**Directions**
In the stretch of rows below from the line containing "Task: Click the" through the line containing "Action: click(874, 488)", replace "QR code" with "barcode" and change nothing else. Reproduce only those lines, without the pictures.

━━ Data to process

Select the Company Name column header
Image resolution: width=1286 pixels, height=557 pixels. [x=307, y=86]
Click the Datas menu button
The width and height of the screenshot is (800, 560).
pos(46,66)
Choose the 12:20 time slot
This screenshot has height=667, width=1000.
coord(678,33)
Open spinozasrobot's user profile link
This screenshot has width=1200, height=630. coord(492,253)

━━━━
━━ Data to process

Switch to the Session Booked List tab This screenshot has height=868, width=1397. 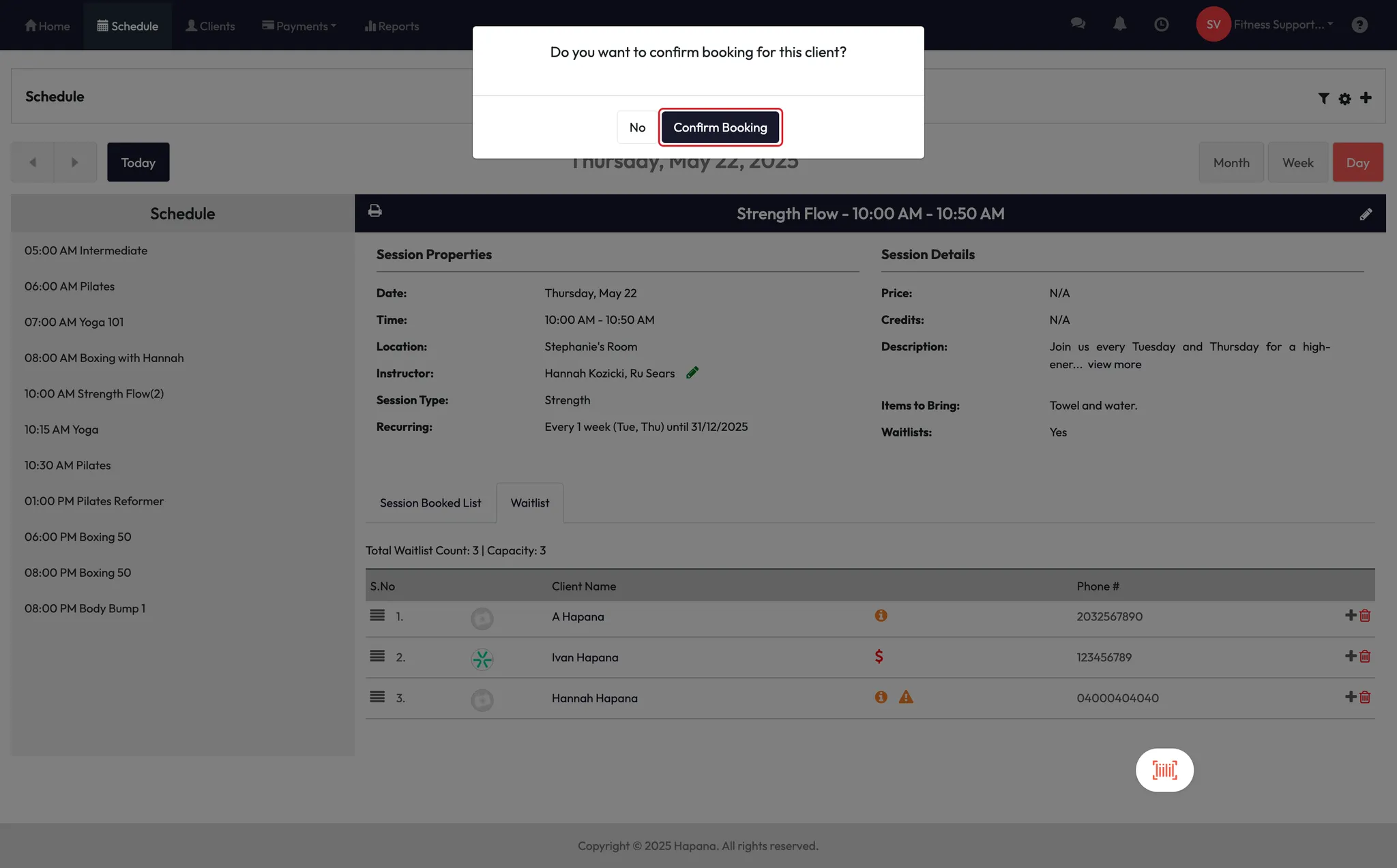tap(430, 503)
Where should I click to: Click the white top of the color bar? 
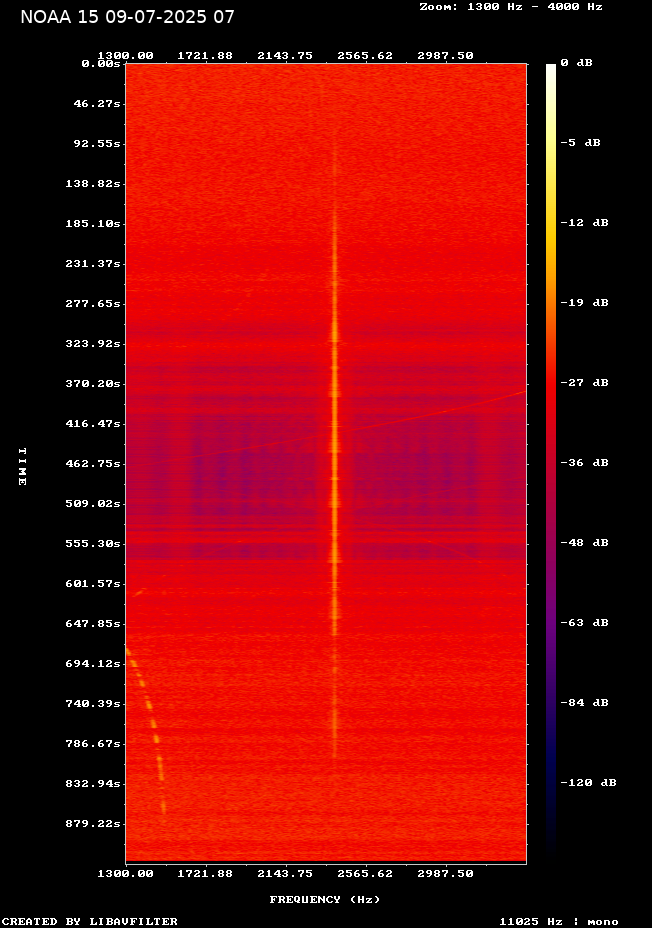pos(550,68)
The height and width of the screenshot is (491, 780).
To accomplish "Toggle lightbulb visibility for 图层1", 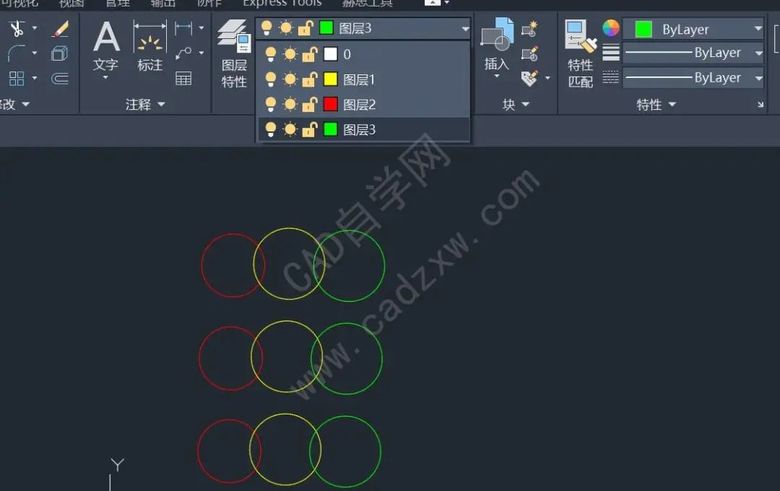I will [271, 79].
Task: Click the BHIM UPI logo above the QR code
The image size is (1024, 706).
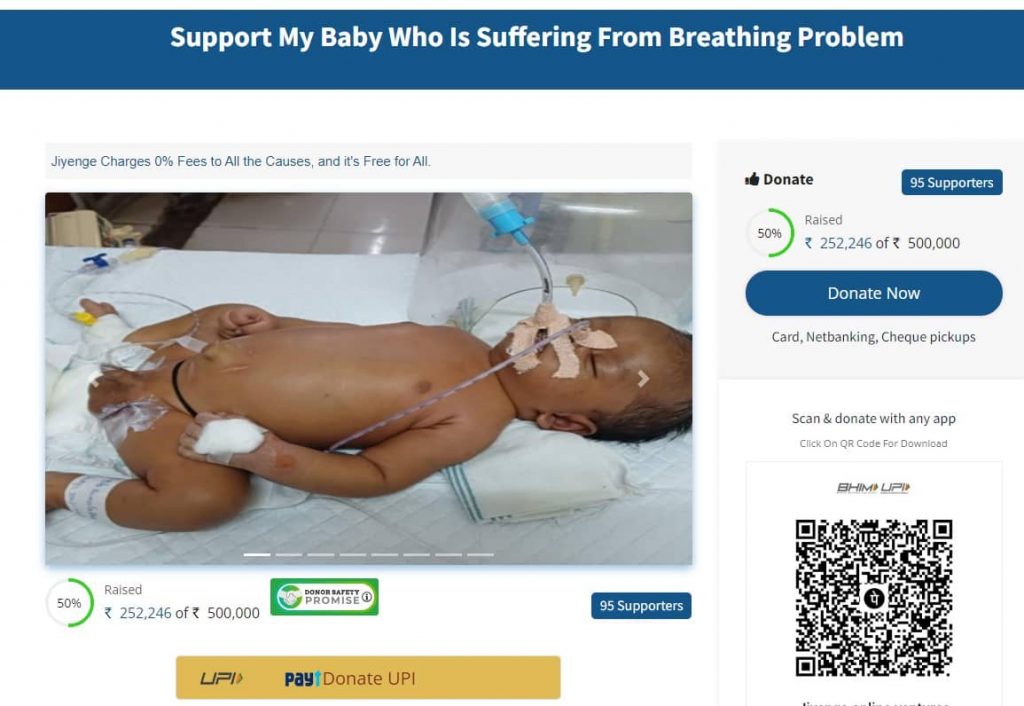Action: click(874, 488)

━━━━
━━ Data to process

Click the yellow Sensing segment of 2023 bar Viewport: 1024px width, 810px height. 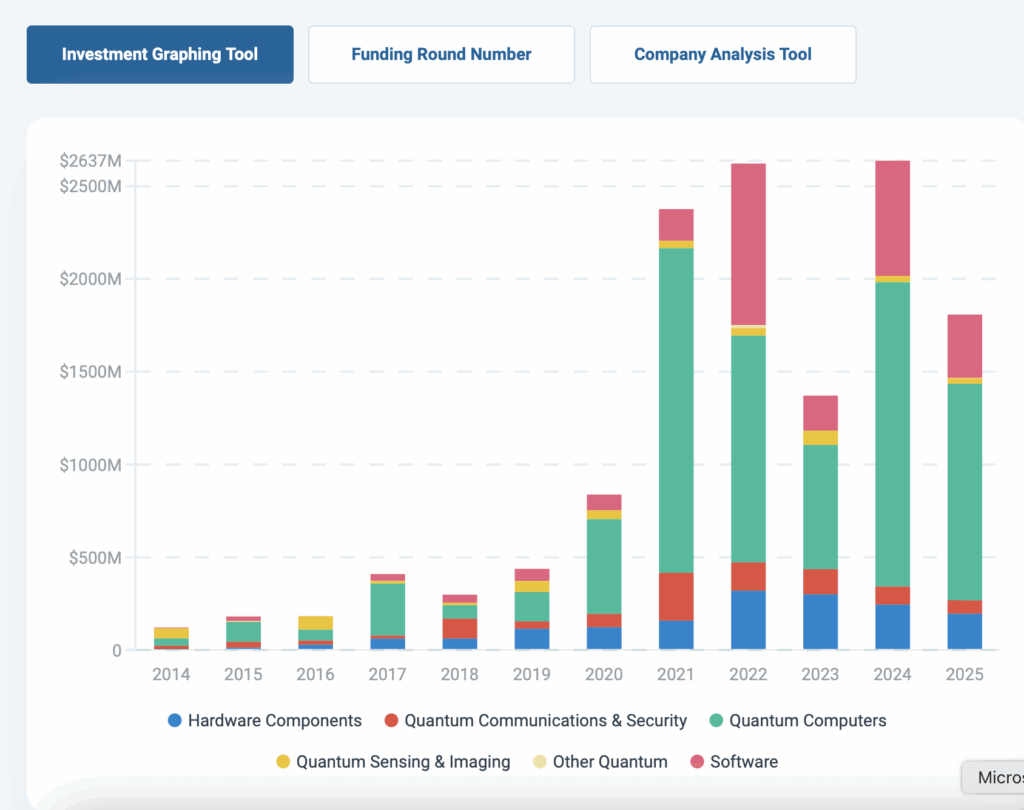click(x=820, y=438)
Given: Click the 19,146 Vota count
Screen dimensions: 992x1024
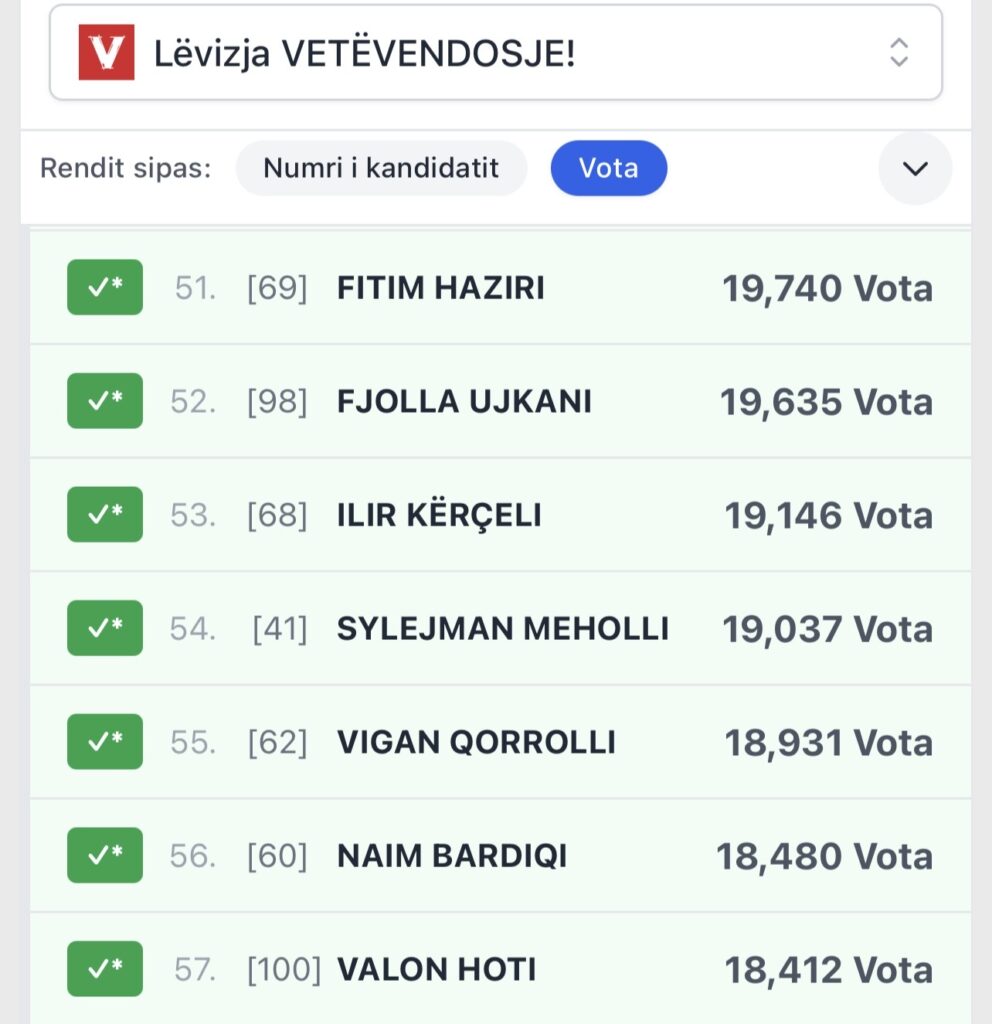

━━━━

**Exercise answer**
Task: Click the BHIM UPI logo above the barcode
The image size is (1024, 706).
Action: click(874, 488)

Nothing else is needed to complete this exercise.